Within the lines below, find those that hold the string "Open" and copy each one.
Start of Data section
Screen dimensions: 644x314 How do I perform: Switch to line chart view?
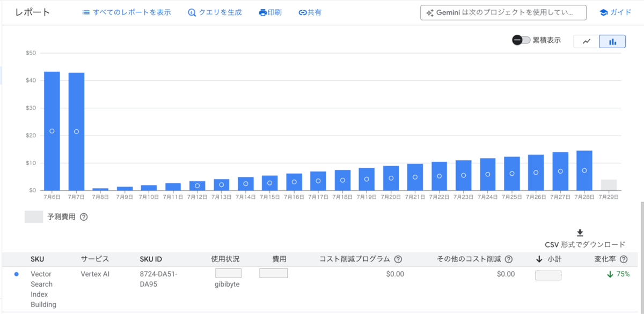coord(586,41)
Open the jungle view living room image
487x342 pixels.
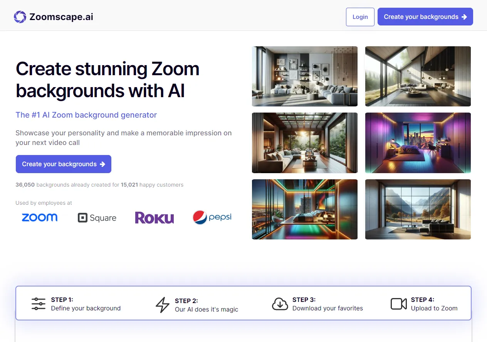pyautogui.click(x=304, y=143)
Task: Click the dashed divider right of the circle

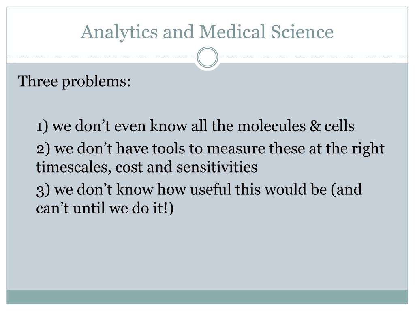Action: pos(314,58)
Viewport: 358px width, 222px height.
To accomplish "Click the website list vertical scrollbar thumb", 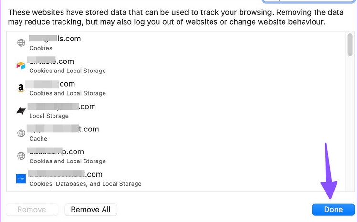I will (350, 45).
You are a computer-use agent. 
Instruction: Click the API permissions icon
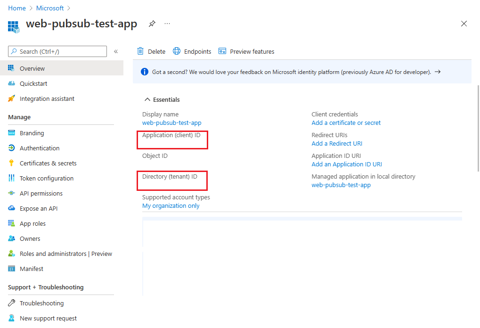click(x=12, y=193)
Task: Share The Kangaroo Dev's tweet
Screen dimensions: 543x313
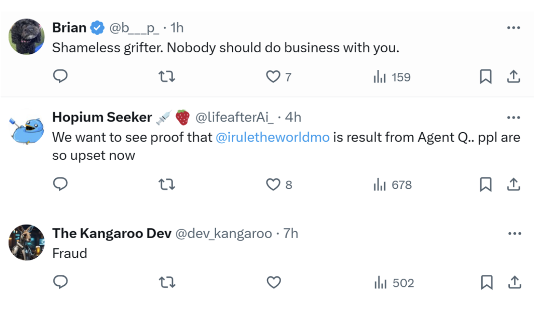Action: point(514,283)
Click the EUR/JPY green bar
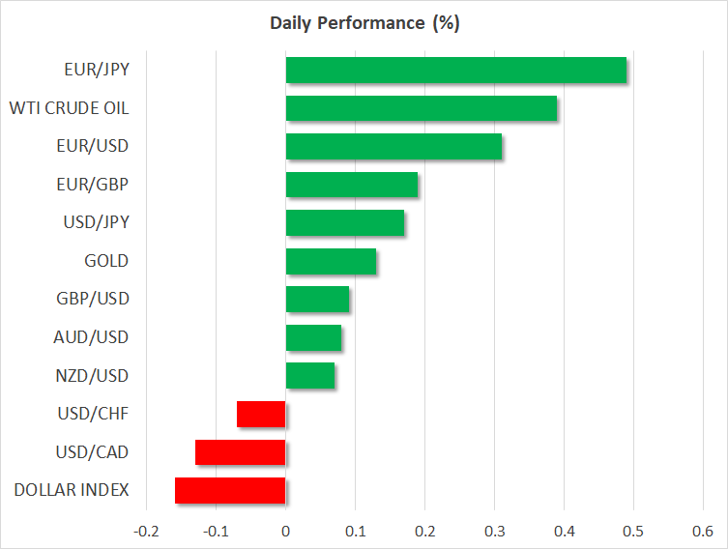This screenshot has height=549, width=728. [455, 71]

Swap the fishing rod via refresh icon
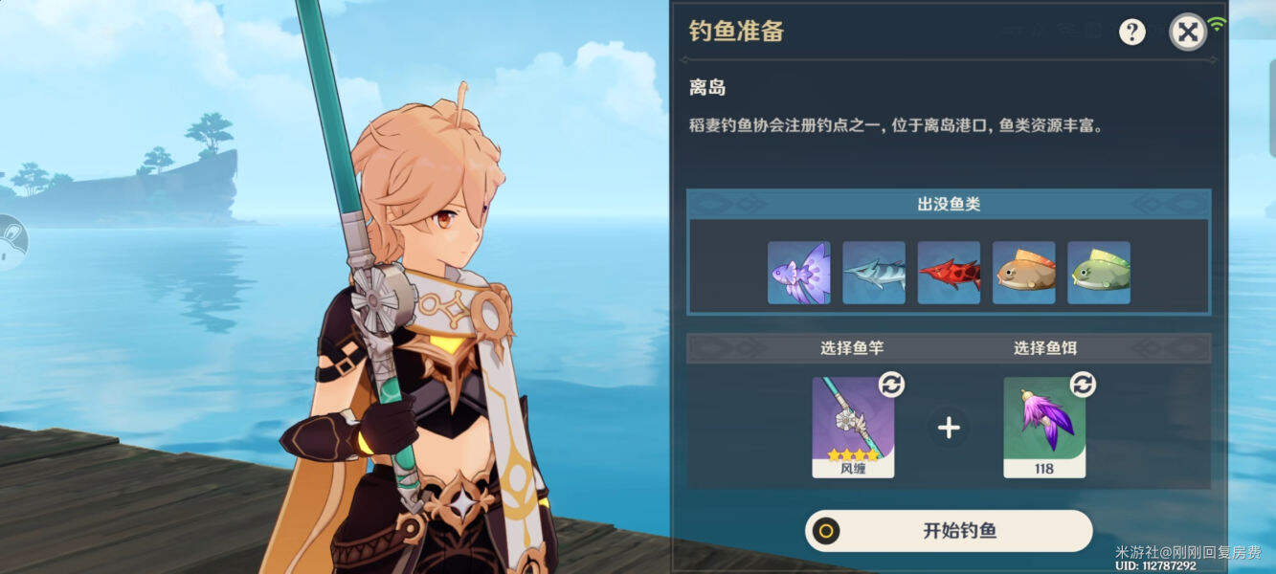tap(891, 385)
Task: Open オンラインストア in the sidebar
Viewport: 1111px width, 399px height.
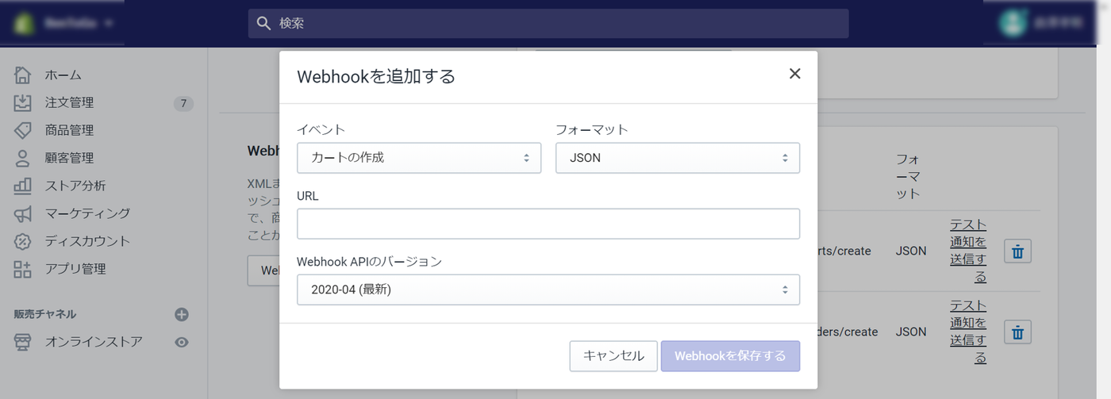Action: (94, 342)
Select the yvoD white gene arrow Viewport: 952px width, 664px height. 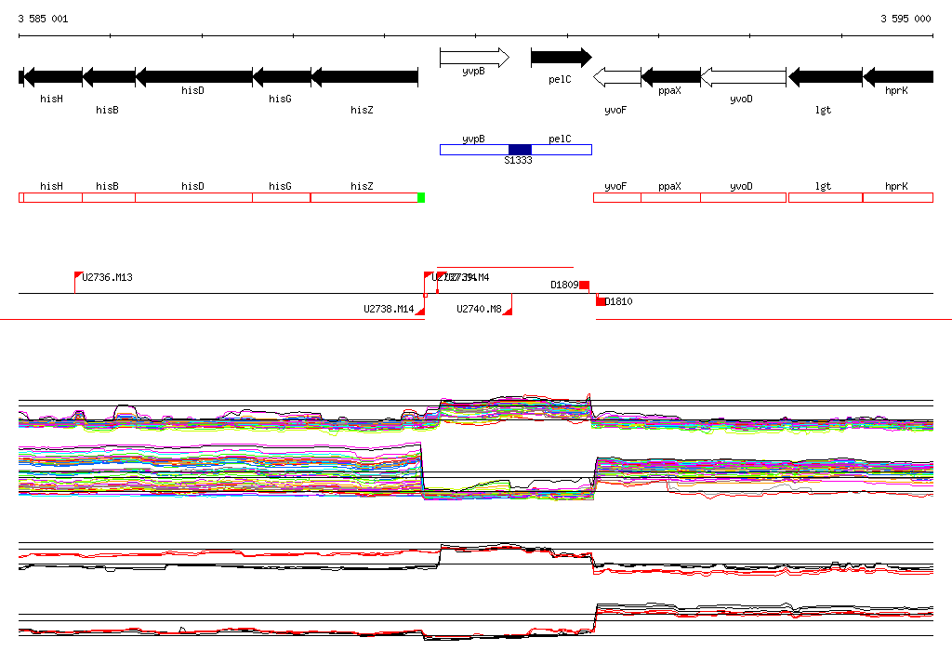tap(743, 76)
End of Data section
• _Problem solution_:
Open the jungle view living room image
Task: Open オンラインストア in the sidebar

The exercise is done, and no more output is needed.